Es wurde eine neue Spear-Phishing-Kampagne für Linkedin-Arbeitssuchende mit gefälschten Stellenangeboten entdeckt, die ihre Systeme mit hoch entwickelten „more_eggs“ – einem Backdoor-Trojaner – infizieren möchten.

Die Phishing-Nachricht lockt die Fachleute dazu, eine ZIP-Datei zu öffnen, die als Berufsbezeichnung der Opfer im Profil ihrer Linkedin-Profile genannt wird.

Wenn beispielsweise der Job des Linkedin-Mitglieds als Senior Account Executive – International Freight aufgeführt ist, hat die böswillige ZIP-Datei wahrscheinlich den Namen Senior Account Executive – International Freight-Position (beachten Sie die am Ende hinzugefügte „Position“). „

 Laut eSentire-Sicherheitsforschern verwendet die Kampagne zur Bereitstellung von „more_eggs“ dieselben Moduloperanden wie die seit 2018 entdeckte, wobei die Hintertür Maas oder dem Malware-as-a-Service-Anbieter Golden Chickens zugeschrieben wird.

 Nach der Installation verwendet more_eggs die Windows-Prozesse zum Ausführen, die es den Antiviren-Sicherheitslösungen erschweren, sie auf dem System zu erkennen. Da die schädliche Datei eine professionelle Berufsbezeichnung sowie die Position hat, ist die Chance größer, dass sie ausgeführt wird.

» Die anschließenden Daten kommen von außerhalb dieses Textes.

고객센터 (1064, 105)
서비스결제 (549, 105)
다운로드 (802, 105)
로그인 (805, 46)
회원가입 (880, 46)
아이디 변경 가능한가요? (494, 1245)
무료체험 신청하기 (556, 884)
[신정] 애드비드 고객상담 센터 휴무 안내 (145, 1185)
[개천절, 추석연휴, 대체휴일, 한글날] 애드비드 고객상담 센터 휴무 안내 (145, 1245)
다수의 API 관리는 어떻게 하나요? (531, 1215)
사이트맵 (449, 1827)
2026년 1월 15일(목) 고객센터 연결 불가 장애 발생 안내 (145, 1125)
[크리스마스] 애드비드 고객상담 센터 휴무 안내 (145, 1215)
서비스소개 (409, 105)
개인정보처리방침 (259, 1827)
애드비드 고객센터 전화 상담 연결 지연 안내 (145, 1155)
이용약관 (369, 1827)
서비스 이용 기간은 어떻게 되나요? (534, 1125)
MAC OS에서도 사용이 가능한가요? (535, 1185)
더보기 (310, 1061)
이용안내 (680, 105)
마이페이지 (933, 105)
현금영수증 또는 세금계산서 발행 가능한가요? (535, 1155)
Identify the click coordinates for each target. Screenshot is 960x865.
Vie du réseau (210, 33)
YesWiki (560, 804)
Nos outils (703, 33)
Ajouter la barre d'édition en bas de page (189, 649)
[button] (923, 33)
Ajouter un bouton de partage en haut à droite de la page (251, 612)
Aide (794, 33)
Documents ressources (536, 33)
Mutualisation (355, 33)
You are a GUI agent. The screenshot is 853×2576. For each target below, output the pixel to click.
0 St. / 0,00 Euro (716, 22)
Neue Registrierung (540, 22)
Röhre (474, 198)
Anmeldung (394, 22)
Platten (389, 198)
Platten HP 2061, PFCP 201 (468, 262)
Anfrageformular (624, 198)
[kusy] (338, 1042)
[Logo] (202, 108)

Die Angreifer nutzten eine Reihe von Arbeitslosen aus, die während der Pandemie aufgewachsen waren. Die Forscher bemerkten: „Ein maßgeschneiderter Jobköder ist in diesen schwierigen Zeiten noch verlockender.“

Die allererste Phishing-Operation fand während der COVID-19-Pandemie statt. Im Jahr 2020 wurden mehr als 300 Phishing-Kampagnen durchgeführt, um potenzielle Opfer mit persönlichen und bankbezogenen Referenzen zu versorgen.

Die Forscher sind sich über das Ziel des Phishing-Vorgangs nicht sicher. Da es sich jedoch um eine Hintertür handelt, handelt es sich wahrscheinlich um eine Tür, die als Kanal dient, um zusätzliche Nutzdaten vom Server eines entfernten Angreifers abzurufen, z. B. Banking-Trojaner, Ransomware und Info-Stealer.

 Es kann sogar als Stützpunkt für das Netzwerk der Opfer dienen, um Daten zu filtern. Glücklicherweise wurde dieses Phishing zur Verbreitung des Backdoor-Virus jetzt unterbrochen.